Indexed annuities offer nearly the same degree of safety as fixed annuities but are a bit more complex which, for some investors, may be a concern. They are, essentially, a fixed yield product as well; however, the yield is determined each year based on the movement of the stock index to which it is linked. If there is a gain in the stock index, the yield that is credited will be based on some portion of the gain. The yields are capped so that you will never earn more than the stated cap. For instance, if the stock index gains 20%, and your annuity contract allows you to participate in 70% of the gain, the annuity yield could be 14%. However, if the stated cap is 8%, your account is credited only 8%. On the flip side, the contract will also have a minimum rate guarantee that ensures your account will always have a gain.

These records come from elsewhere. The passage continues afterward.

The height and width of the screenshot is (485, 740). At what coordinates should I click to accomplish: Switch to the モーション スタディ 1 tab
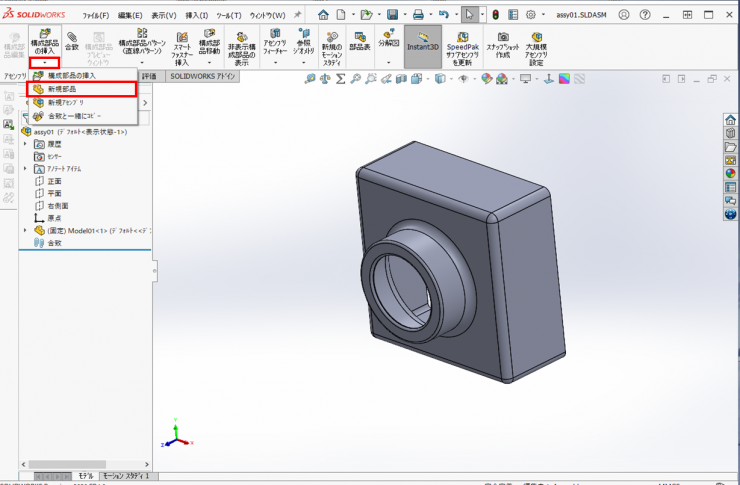click(127, 476)
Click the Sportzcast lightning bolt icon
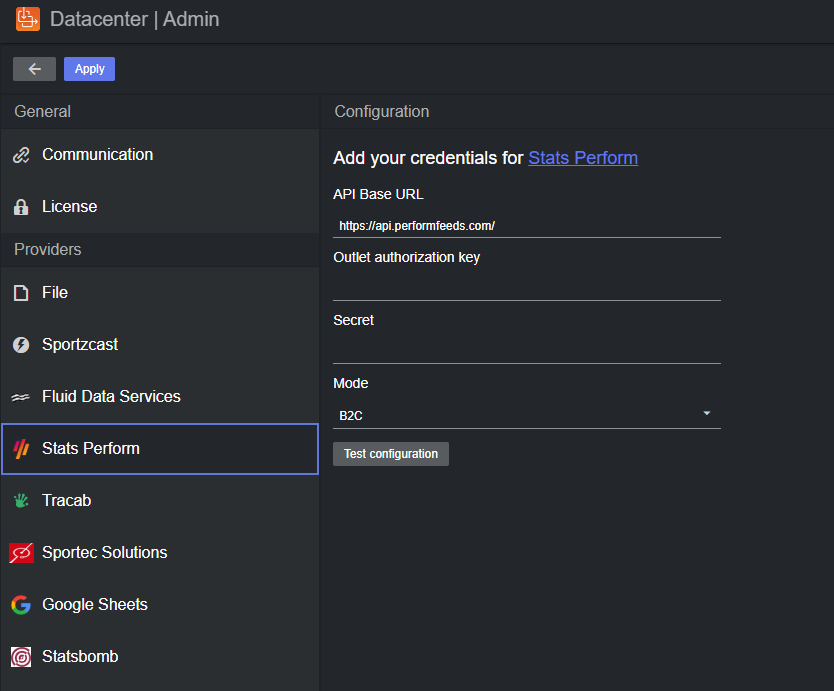The height and width of the screenshot is (691, 834). [x=21, y=345]
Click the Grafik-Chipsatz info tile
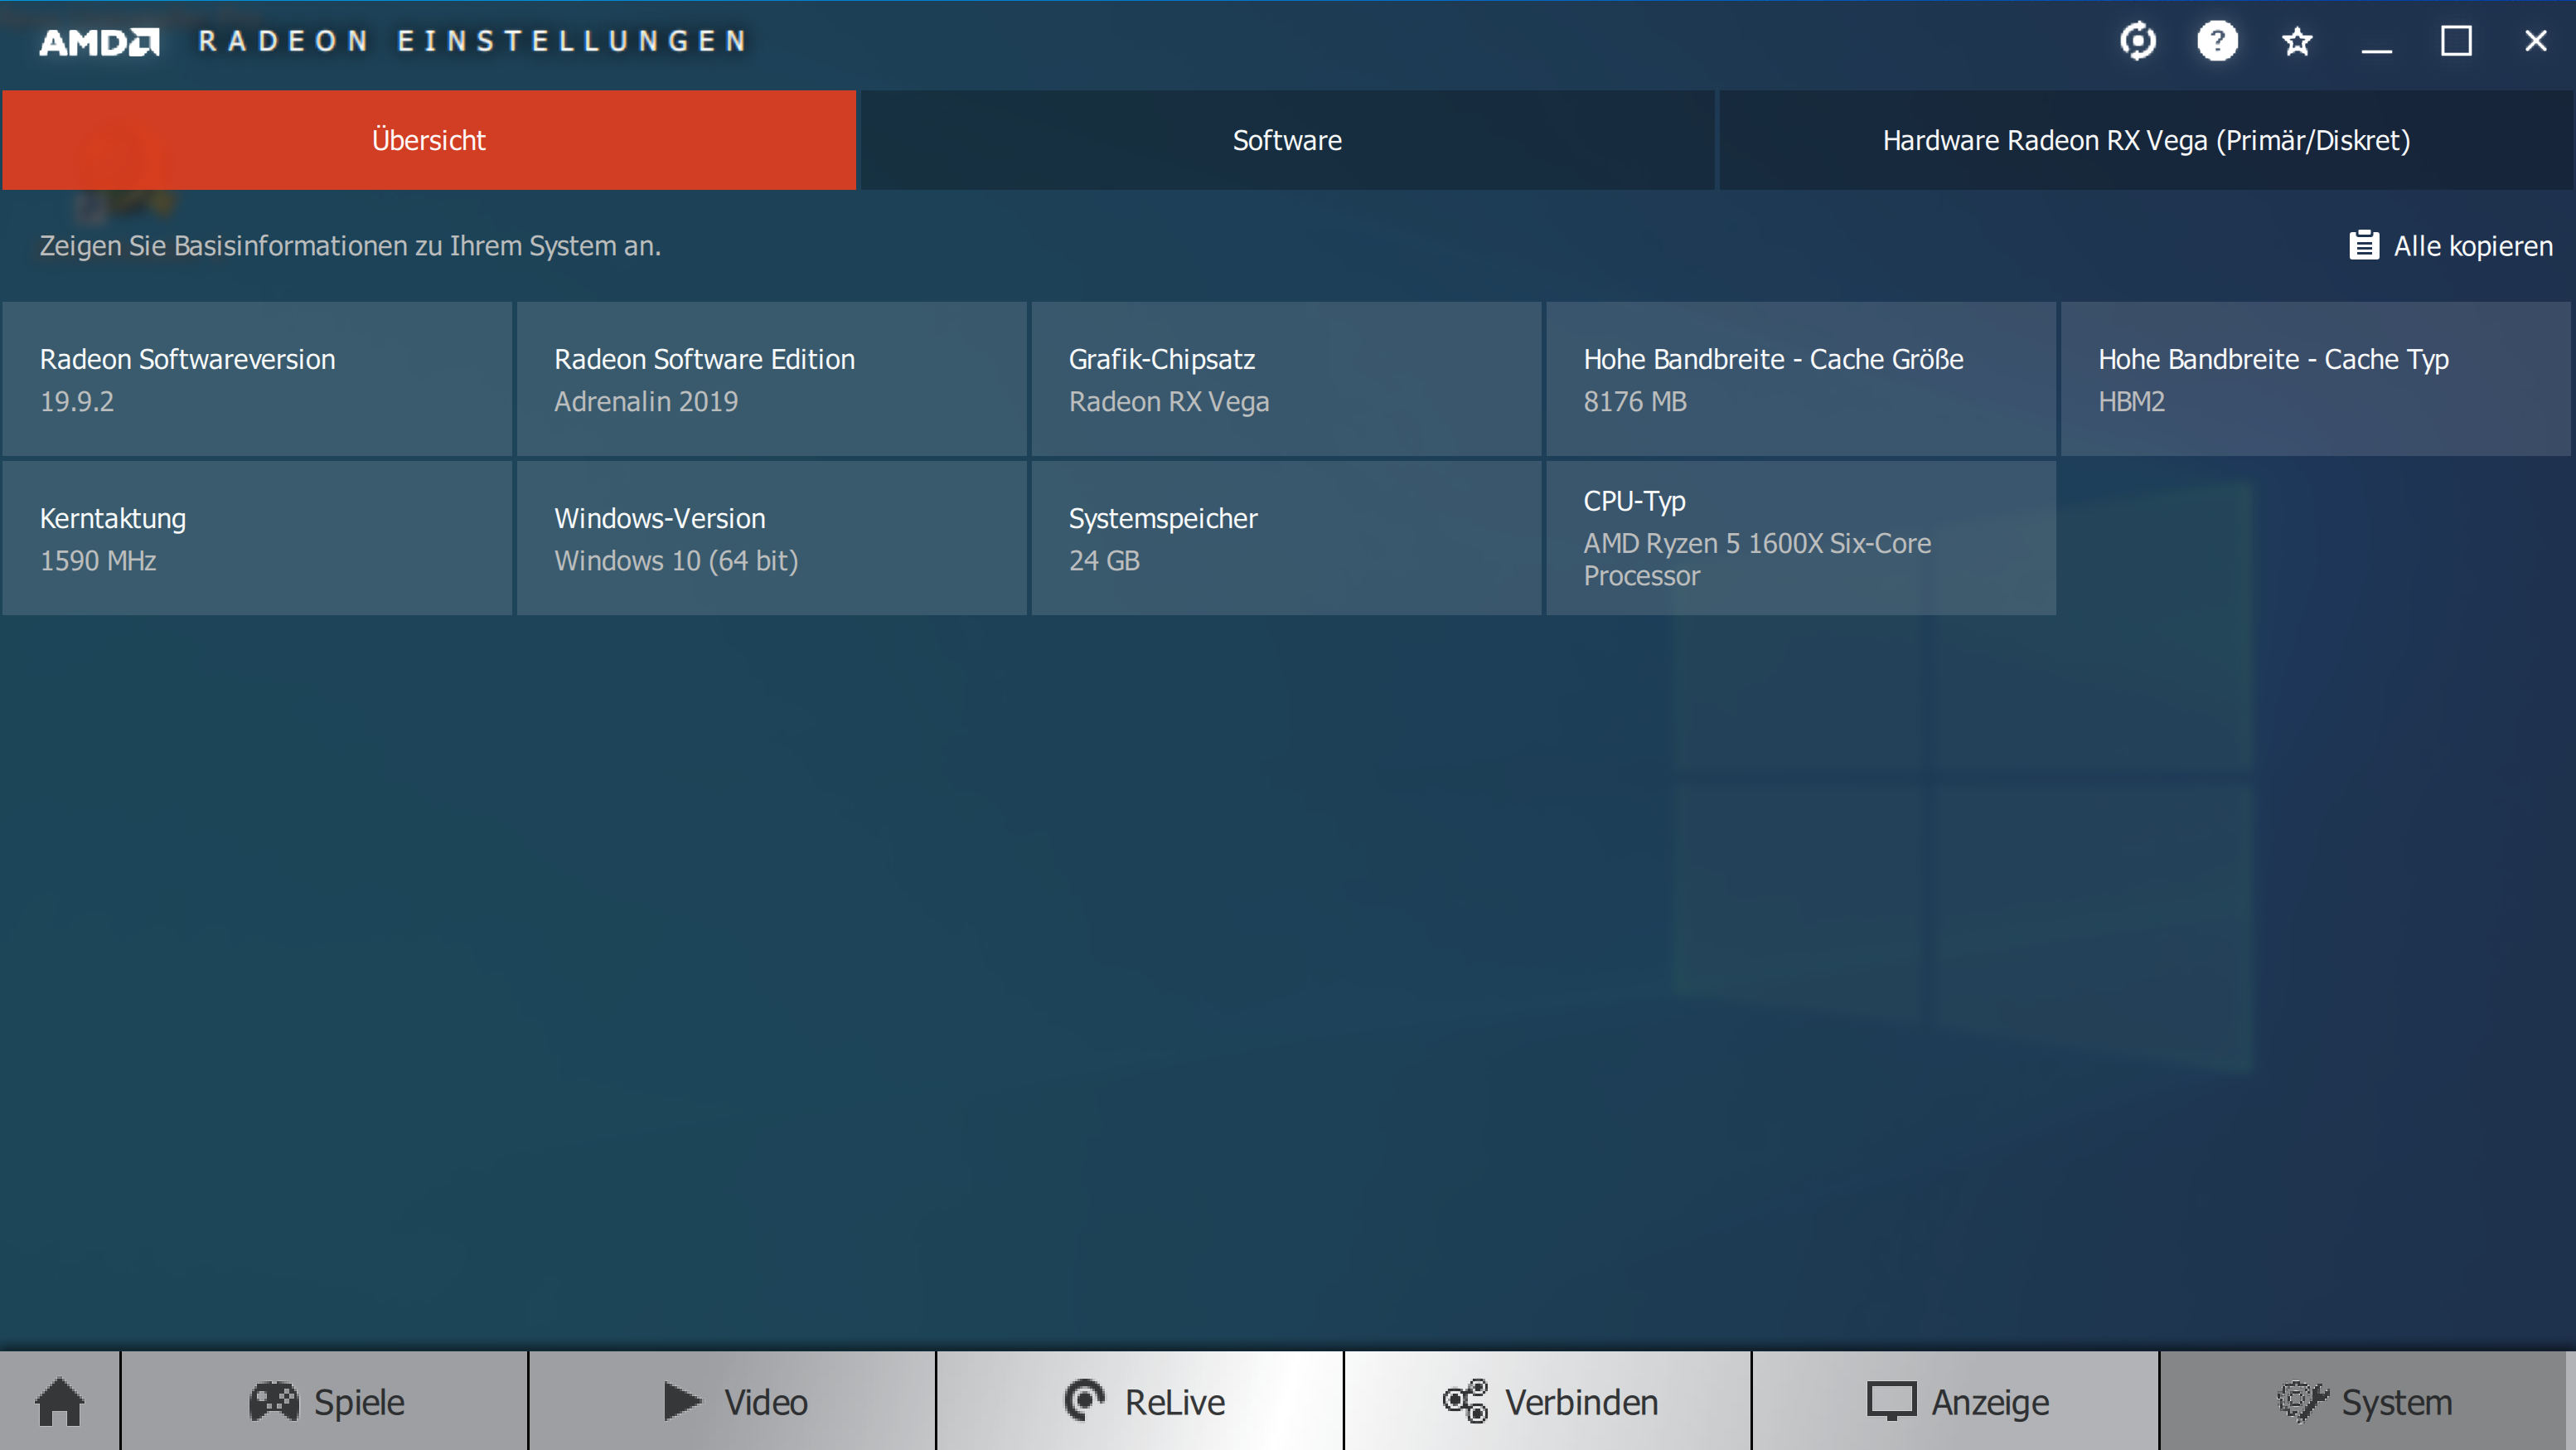The width and height of the screenshot is (2576, 1450). pos(1286,379)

If your investment profile is such that you want to seek higher fixed yields, without additional risk, an indexed annuity may be right for you. However, if you are adverse to investment products that are more difficult to understand, you may find an indexed annuity unsuitable.

Variable Annuities

If you understand how the markets work, and you have some experience investing in mutual funds, perhaps in your 401(k) plan, variable annuities can be a great complement to the growth portion of your portfolio. The advantage of a variable annuity that appeals to some investor profiles is the tax deferral of earnings. If your income places you in the higher income tax brackets you could benefit from keeping more of your earning working for you before they are taxed at withdrawal. Some variable annuity products now offer additional guarantee options that can substantially reduce your downside risk, but they also add to the expenses of the product. Variable annuity expenses can run as high as 2.5% when they include any of the additional guarantees, but, for some investors, the potential to earn market returns with minimal risk is worth the additional cost.

Narrowing Your Selection

Once you have decided on the type of annuity product, it becomes easier to compare between the different providers. Expenses, rate guarantees, caps and participation rates (indexed annuities), withdrawal provisions and surrender fees, and can be compared in an apples-to-apples fashion. One of the quickest ways to narrow your list is to establish a criteria for the quality of the provider. For instance, if you decide that you only want to work with providers who have the highest ratings from the ratings agencies, you can narrow your list to about 35 out of more than a hundred. The higher your ratings criteria, the more narrow your list. For instance, if you decide to only work with providers who have earned an A+ rating from A.M. Best, your list could be reduced to 20. Not only will this reduce your time and effort, it will increase your confidence in your annuity selection.